-- Opening Marker --

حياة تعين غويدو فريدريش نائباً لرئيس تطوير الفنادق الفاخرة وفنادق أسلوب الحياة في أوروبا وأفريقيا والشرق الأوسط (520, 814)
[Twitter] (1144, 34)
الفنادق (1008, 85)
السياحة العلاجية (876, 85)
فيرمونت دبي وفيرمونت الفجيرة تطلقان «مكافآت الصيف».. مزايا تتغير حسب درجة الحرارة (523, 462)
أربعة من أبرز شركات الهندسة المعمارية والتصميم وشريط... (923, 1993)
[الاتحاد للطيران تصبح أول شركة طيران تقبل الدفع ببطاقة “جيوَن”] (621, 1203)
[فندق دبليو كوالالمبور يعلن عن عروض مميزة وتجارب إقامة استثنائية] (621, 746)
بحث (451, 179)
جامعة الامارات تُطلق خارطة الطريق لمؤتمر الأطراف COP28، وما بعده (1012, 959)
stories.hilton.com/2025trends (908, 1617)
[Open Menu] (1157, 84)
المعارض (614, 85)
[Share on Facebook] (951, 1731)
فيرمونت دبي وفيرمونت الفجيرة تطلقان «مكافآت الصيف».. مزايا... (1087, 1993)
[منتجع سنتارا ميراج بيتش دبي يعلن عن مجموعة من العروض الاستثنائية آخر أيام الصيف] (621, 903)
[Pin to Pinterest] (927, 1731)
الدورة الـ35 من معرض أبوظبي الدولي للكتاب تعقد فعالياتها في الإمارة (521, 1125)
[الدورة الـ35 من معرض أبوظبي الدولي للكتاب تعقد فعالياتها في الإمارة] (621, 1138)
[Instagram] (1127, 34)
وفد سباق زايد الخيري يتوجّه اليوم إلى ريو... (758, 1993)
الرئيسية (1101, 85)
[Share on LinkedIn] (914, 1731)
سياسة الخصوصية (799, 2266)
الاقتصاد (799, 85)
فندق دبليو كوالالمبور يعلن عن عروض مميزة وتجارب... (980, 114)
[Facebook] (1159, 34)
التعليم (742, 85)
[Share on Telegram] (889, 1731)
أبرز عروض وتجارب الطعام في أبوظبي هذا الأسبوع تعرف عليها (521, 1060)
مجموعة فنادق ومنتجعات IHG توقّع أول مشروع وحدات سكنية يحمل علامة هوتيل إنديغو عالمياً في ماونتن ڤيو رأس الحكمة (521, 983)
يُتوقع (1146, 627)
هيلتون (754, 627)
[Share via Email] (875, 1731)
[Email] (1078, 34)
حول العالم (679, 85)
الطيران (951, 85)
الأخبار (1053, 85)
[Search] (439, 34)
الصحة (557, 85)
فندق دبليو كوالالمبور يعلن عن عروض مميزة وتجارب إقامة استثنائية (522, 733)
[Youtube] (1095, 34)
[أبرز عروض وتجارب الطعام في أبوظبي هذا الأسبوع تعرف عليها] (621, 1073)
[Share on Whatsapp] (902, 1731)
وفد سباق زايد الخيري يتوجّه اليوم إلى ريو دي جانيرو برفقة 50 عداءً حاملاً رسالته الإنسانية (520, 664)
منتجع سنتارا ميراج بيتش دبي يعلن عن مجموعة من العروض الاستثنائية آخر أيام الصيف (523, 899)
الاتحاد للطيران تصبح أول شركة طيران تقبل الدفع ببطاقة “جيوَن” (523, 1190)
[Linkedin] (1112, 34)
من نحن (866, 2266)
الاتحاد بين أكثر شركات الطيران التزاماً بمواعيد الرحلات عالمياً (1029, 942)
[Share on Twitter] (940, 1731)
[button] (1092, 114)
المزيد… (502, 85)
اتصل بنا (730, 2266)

-- Closing Marker --

## WHAT THE EXERCISE ASKS
Go through the entries above and report each line with the string "الدورة" in it.

## TASK ANSWER
الدورة الـ35 من معرض أبوظبي الدولي للكتاب تعقد فعالياتها في الإمارة (521, 1125)
[الدورة الـ35 من معرض أبوظبي الدولي للكتاب تعقد فعالياتها في الإمارة] (621, 1138)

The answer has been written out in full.